WHAT YOU WILL DO:
**A.** Copy everything in the article on vomiting in children from "Nausea and vomiting" down to "in the body.".
**B.** In the article on vomiting in children, which virus causes viral gastritis?

TEXT BLOCK:
*****
When to Take Your Child to the Emergency Room?

Vomiting is a common problem involving the stomach or bowel, such as food intolerance, and can occur in children for several reasons. 

Whenever an abnormal strain of bacteria enters the body’s system, your body produces an immune response (antibodies) as a natural defense to purge the body of all unnatural substances.

Nausea and vomiting are the signs of the body trying to fight the infection. While most causes of vomiting might not require immediate medical care, dehydration may be a significant concern. The danger of dehydration involves losing excessive fluid, which depletes the electrolytes in the body. 

Keeping your child hydrated while consulting your doctor for professional advice is crucial.

Causes of Vomiting

Children commonly experience vomiting as a symptom of infection rather than a disease itself. Viral, bacterial, and parasitic infections of the stomach or intestine are the most common causes of this symptom.

Among the illnesses that can cause vomiting in children are:

Food Poisoning

Food poisoning is caused by consuming contaminated food. Usually, symptoms such as vomiting and diarrhea start within hours of ingesting the contaminated food.

Non-steroidal anti-inflammatory drugs (NSAIDs)

When ingested on an empty stomach, NSAIDs such as ibuprofen and aspirin can irritate the stomach, triggering vomiting.

Viral Gastritis

Viral gastritis, an inflammation of the gastrointestinal tract linen, is the most common cause of vomiting and diarrhea. Rotavirus is responsible for this illness.

Food Allergy

Food allergies are an immune response to the consumption of certain foods. Food such as peanuts, fish, and shrimp can lead to allergies and vomiting. Simple home remedies such as taking ginger and castor oil can help ease discomfort.
*****
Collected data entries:
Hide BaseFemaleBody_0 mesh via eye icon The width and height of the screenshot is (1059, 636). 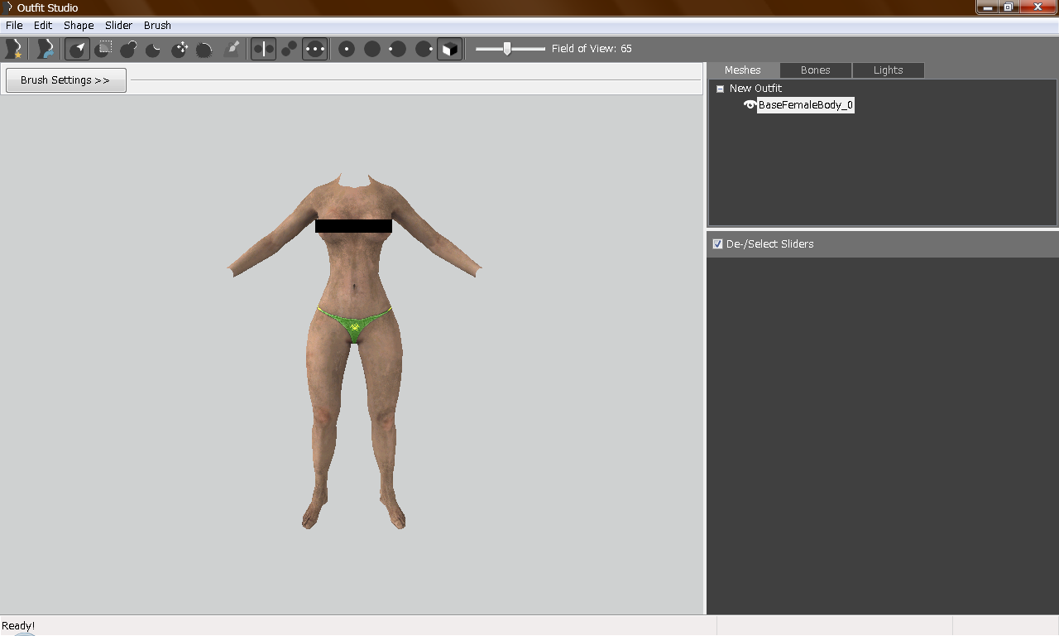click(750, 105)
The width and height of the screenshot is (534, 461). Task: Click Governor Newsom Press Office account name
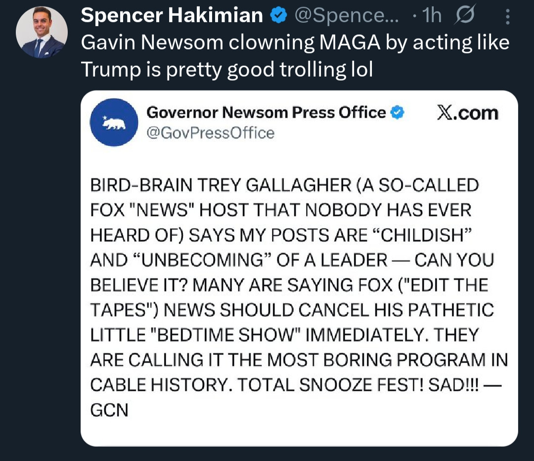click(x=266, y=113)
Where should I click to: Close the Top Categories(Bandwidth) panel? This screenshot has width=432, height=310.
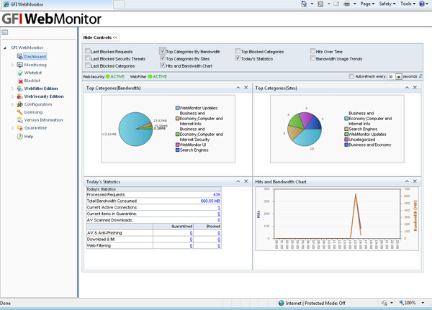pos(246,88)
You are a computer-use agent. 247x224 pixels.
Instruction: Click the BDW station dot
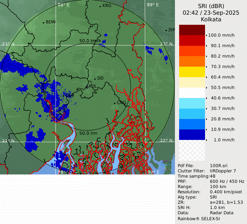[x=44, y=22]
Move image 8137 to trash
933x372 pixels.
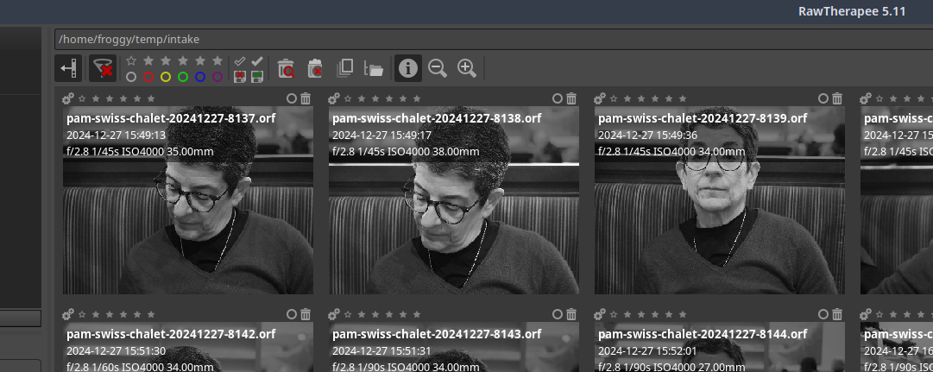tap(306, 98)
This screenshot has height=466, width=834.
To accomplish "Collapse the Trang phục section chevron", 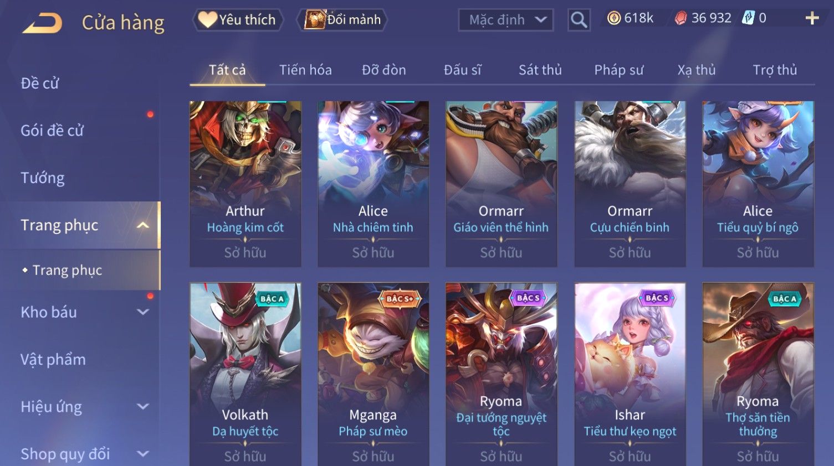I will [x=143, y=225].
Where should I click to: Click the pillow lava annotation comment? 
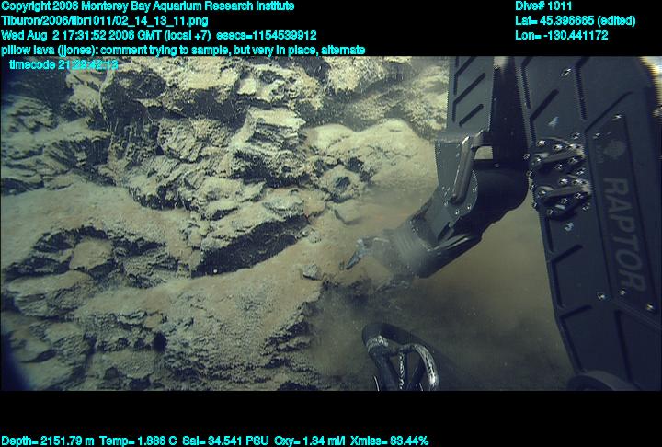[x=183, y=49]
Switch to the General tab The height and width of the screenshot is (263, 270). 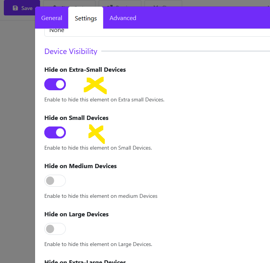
*****
EXERCISE RESPONSES:
**A.**
Nausea and vomiting are the signs of the body trying to fight the infection. While most causes of vomiting might not require immediate medical care, dehydration may be a significant concern. The danger of dehydration involves losing excessive fluid, which depletes the electrolytes in the body.

**B.** Rotavirus.